The preparation and characterization of folate-conjugated human serum albumin magnetic cisplatin nanoparticles ☆

2010-02-24 02:54DaozhenChenQiushaTangWenqunXueJingyingXiangLiZhangXinruWang
THE JOURNAL OF BIOMEDICAL RESEARCH 2010年1期

Daozhen Chen, Qiusha Tang, Wenqun Xue, Jingying Xiang, Li Zhang, Xinru Wang

a Key Laboratory of Reproductive Medicine, Institute of Toxicology, Nanjing Medical University, Nanjing, 210042, China b Clinical Laboratory ,Wuxi Hospital for Maternal and Child Health Care Affiliated Nanjing Medical University,Wuxi, Jiangsu,214002, China; c Medical School Southeast University, Nanjing, Jiangsu, 210009, China.Received 3 November 2009

INTRODUCTION

Magnetic drug loaded nanoparticles are an ideal type of formulation for targeting drugs for chemotherapy. The drug distribution of such a formulation can be changed by applying a magnetic field, concentrating the drug at the tumor sites.
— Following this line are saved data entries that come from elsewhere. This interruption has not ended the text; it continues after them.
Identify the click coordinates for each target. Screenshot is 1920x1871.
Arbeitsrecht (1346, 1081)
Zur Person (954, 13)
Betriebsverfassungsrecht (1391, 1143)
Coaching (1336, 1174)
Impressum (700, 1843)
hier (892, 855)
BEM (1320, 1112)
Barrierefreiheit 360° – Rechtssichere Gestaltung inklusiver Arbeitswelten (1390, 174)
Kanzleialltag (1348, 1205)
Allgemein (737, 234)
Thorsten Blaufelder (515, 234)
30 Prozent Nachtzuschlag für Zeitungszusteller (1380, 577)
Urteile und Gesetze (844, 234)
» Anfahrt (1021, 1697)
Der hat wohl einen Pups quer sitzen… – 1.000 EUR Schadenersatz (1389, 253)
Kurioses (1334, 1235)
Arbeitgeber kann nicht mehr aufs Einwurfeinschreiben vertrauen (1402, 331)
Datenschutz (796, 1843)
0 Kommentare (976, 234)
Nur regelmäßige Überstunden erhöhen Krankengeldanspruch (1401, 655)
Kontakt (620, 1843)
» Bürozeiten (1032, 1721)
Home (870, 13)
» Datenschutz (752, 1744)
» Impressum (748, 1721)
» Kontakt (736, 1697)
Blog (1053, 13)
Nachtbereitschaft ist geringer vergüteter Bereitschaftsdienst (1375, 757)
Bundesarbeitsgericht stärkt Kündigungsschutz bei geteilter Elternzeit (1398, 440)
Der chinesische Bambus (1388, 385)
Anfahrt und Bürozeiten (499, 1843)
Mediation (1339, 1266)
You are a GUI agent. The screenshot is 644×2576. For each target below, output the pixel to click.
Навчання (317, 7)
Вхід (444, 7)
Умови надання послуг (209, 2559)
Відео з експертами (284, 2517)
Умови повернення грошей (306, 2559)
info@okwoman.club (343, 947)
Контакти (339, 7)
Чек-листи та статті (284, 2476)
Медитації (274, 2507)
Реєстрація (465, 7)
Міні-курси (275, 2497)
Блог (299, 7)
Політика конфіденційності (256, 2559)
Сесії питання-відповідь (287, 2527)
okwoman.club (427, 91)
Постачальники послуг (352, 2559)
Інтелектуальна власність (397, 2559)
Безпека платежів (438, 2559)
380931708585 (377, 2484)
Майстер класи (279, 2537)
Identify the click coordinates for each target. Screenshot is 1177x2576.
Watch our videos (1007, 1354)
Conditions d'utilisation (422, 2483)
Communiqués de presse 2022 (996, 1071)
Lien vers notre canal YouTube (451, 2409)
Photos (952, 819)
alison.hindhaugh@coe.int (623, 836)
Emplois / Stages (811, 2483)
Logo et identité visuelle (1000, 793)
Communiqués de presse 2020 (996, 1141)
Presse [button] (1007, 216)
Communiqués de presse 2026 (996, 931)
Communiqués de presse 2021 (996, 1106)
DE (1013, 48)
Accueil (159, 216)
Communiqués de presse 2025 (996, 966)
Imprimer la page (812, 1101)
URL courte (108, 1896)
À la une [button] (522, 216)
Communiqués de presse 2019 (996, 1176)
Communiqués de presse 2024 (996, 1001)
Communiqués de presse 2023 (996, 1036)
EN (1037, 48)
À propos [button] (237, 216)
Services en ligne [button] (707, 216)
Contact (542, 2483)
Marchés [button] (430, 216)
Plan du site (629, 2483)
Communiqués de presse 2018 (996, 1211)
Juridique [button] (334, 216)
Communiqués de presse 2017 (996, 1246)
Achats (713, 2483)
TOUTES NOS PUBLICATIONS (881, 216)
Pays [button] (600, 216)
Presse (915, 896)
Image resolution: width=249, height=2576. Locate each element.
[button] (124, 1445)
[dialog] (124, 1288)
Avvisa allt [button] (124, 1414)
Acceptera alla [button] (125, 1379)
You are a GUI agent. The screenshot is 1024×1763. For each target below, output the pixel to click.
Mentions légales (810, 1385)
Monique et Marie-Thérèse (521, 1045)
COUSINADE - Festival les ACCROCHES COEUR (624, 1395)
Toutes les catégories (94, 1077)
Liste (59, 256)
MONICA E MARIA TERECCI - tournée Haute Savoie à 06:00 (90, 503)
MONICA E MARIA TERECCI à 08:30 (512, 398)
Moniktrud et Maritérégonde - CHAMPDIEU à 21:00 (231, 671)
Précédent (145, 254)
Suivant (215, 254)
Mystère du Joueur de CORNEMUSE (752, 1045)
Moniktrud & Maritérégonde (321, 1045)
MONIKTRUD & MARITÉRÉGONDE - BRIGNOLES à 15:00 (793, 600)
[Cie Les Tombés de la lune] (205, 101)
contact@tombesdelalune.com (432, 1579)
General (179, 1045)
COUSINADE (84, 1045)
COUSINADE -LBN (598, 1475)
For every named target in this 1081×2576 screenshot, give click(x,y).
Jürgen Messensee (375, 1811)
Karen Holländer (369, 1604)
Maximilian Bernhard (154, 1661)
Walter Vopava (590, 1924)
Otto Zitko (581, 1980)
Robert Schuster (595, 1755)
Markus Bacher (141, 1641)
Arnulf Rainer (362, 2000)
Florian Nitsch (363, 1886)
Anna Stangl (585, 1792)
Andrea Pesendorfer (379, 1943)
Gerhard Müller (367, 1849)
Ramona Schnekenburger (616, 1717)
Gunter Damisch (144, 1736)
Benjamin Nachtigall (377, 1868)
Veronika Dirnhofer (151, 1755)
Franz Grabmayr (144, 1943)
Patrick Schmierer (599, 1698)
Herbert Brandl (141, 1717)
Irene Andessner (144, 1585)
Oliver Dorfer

Such formulations can also delay drug release and reduce any toxic effect of the drug. The formulation can be designed to use receptors as targets, producing a drug delivery system that is specifically targeted.Among the various nanoparticle colloidal systems,those based on proteins may be particularly promising because of their biodegradability, lack of toxicity and antigenicity, stability, and shelf life, providing controllable drug-release properties and high loading capacity for hydrophilic molecules[1].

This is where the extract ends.